SELECTION>
Choosing the right threads… hhhhmm…. part 1

A. Choosing your dogi

How to Choose the Right Dogi

A luxury dogi from one of the major manufacturers is an investment in yourself and your karate. So choosing the correct dogi is extremely important. I assume most people who are considering these dogi have karate experience, and are looking to replace, upgrade or try another brand of dogi.

If you are a beginner (or child) then I recommend starting off with the light beginner dogi and then investing in a more expensive one, once you have decided to continue your training long term.

1. Think about your needs :Think about what the dogi is going to be used for. Purposes include:

  • Top level competition i) kata or ii) kumite
  • Kata specific practice

  • Kumite specific practice

  • General purpose for everyday training

  • Summer training in hot climates

  • Winter training in cold climates

Weight

Purpose

Heavy weight

Good for Kata, instructors, demonstrations, cold conditions, heavy contact training

Medium weight

Good for general purpose everyday training and where comfort and good mobility are required.

Lightweight

Usually beginner suits but also suitable for kumite practice or hot climates

Super lightweights

Ideal for fast action kumite and hot conditions.

They can also be divided by material type:

material

properties

100% cotton

Traditional material used, has advantage of durability, breathability and natural comfort. In my opinion, cooler in summer

Poly-cotton blends

The new age material of dogi offer increased comfort, mobility, sweat absorption / diffusion and easier care.

Please note that the material grade or type used may vary between the manufacturers.

2. Decide which brand :Factors to take into account are:

  • Purpose
  • Brand loyalty
  • Price
  • Recommendation of others
  • Personal preference

3. Decide the size

The most important point here is to read the size charts carefully. Do not just go by your old dogi size, especially if it is a different manufacturer or cut. Also bear in mind that if your current dogi size is now too small, the same size will likely meet the same fate sooner or later. Remember all dogi shrink to some extent so you need to take this into account. (100% Cotton dogi shrink more than poly-cotton dogi.)

My philosophy is that since it is going to shrink, it is always safer to go bigger than smaller as something (adjustments) can be done about a bigger dogi, but if it is too small then it will make a set of very expensive dish-cloths.

PROBLEM SET>
[1] Rewrite everything in the dogi guide from "A. Choosing your" down to "training long term.", substituting "judo" for "karate".
[2] Pick up the dogi guide after its last sentence and keep writing it.

PROVIDED INFORMATION>
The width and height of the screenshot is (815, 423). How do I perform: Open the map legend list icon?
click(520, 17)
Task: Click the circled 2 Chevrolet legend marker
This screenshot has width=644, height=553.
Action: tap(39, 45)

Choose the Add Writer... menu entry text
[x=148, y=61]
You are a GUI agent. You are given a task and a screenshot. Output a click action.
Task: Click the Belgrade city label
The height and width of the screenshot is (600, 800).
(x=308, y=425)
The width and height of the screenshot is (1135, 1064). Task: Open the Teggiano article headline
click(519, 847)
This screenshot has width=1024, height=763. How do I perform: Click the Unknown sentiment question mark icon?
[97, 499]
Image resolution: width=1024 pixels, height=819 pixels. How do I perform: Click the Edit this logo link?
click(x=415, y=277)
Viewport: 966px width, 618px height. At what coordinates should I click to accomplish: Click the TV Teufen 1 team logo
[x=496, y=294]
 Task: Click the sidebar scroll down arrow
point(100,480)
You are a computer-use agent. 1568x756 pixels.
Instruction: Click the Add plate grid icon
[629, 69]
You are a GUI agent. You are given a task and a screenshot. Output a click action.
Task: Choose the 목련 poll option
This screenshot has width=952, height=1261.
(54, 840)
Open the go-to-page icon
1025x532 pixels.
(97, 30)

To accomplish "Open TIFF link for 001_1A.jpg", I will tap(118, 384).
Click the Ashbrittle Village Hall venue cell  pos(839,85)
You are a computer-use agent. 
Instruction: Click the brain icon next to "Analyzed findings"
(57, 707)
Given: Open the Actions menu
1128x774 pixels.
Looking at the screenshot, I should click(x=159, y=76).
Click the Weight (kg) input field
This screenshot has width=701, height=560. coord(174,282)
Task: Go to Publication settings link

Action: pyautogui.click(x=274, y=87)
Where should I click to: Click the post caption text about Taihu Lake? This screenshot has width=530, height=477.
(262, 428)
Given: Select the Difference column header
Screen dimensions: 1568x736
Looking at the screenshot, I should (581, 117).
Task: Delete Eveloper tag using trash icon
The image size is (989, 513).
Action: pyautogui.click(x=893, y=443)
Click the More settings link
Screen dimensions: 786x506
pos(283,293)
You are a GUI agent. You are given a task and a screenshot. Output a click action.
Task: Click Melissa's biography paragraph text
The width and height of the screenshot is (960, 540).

THE RESPONSES>
[1]
A. Choosing your dogi

How to Choose the Right Dogi

A luxury dogi from one of the major manufacturers is an investment in yourself and your judo. So choosing the correct dogi is extremely important. I assume most people who are considering these dogi have judo experience, and are looking to replace, upgrade or try another brand of dogi.

If you are a beginner (or child) then I recommend starting off with the light beginner dogi and then investing in a more expensive one, once you have decided to continue your training long term.

[2]
4. Decide if you need adjustments or tailoring

Adjustments : As mentioned above getting a bigger size is always safer, however as the arms and legs may be too long, I recommend getting them professionally adjusted by the manufacturer. They make a small charge for this, but it is worth it as they will calculate the length that you will need to take into account for shrinkage. They will also make the stitching perfectly the same as the original.

If you require this service please write down THE FINAL LENGTH (in cm) YOU WANT IT TO BE after shrinkage.

How to measure : Please use an old dogi that you have and measure from the seam to the tip of the cuff for sleeves and from the top of the waist to the tip of the cuff for bottoms. Then make your adjustments based on that. Remember give me the final lengths you want it to be, and the manufacturer will take into account the shrinkage based on the type of dogi.

Tailor-made

Full tailoring is available for all the dogi and you can see that there some exclusive tailor-made dogi.

Points to consider before getting fully tailor made are the extra cost, the extra time it takes and the possibility of errors from your measurements. I usually don’t recommend this option to the average karate-ka unless they have a very disproportionately sized body. However for the elite world level competitor or master then this may be a preference.

About shrinkage

According to the manufacturers:

  • 100% cotton dogi tend to shrink about 5-7cm (over a period of 2 years). This measurement is given based on the assumption that you do not hot wash or tumble dry (commercial dryers).
  • The poly-cotton blends tend to shrink about 2-3cm (over a period of 2 years). This measurement is given based on the assumption that you do not hot wash or tumble dry (commercial dryers).

5. Decide if you want it personalized.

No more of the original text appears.